All training in this project uses **MLX autograd on GPU**. The ANE code remains in the repo for a potential future hybrid inference path (see Section 8.2 of the paper), where ANE could accelerate LoRA forward passes during multi-agent inference while the GPU handles the base model. This path is speculative and has not been benchmarked.

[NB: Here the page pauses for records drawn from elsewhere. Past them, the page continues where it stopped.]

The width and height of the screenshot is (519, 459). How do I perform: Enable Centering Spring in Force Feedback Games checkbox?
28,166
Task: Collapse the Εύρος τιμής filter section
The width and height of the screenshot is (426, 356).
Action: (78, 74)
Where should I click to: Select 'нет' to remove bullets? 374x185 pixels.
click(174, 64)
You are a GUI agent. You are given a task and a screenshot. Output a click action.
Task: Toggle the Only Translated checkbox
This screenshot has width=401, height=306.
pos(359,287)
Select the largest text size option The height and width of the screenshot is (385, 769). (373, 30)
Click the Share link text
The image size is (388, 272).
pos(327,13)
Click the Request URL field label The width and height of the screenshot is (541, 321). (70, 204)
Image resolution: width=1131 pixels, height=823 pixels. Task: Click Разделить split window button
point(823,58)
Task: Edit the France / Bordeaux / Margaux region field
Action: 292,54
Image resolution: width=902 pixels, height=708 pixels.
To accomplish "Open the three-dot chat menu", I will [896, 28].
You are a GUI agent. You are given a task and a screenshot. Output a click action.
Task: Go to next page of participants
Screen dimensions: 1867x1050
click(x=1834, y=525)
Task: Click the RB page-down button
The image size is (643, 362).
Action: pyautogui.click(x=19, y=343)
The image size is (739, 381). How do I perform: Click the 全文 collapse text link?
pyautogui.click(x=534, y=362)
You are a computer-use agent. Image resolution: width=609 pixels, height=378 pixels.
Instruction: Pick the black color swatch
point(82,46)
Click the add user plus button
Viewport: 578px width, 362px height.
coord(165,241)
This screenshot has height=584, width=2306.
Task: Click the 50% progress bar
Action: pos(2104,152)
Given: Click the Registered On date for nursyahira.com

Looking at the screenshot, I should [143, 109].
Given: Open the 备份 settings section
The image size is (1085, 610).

If you're interested in ANE internals, the bridge is based on [maderix/ANE](https://github.com/maderix/ANE) (MIT License) and requires macOS 15+ on Apple Silicon. Build with `cd src/bridge && make`. But this is **not required** to run any of the experiments or use the training system.
## Citation
```bibtex
@article{elbaz2026jitlora,
title={JIT LoRA: Real-Time Conversational Knowledge Injection on Apple Silicon via MLX},
author={Elbaz, E.},
year={2026},
url={https://github.com/eelbaz/jit-lora}
}
```
## License
MIT License. See [LICENSE](LICENSE) for details.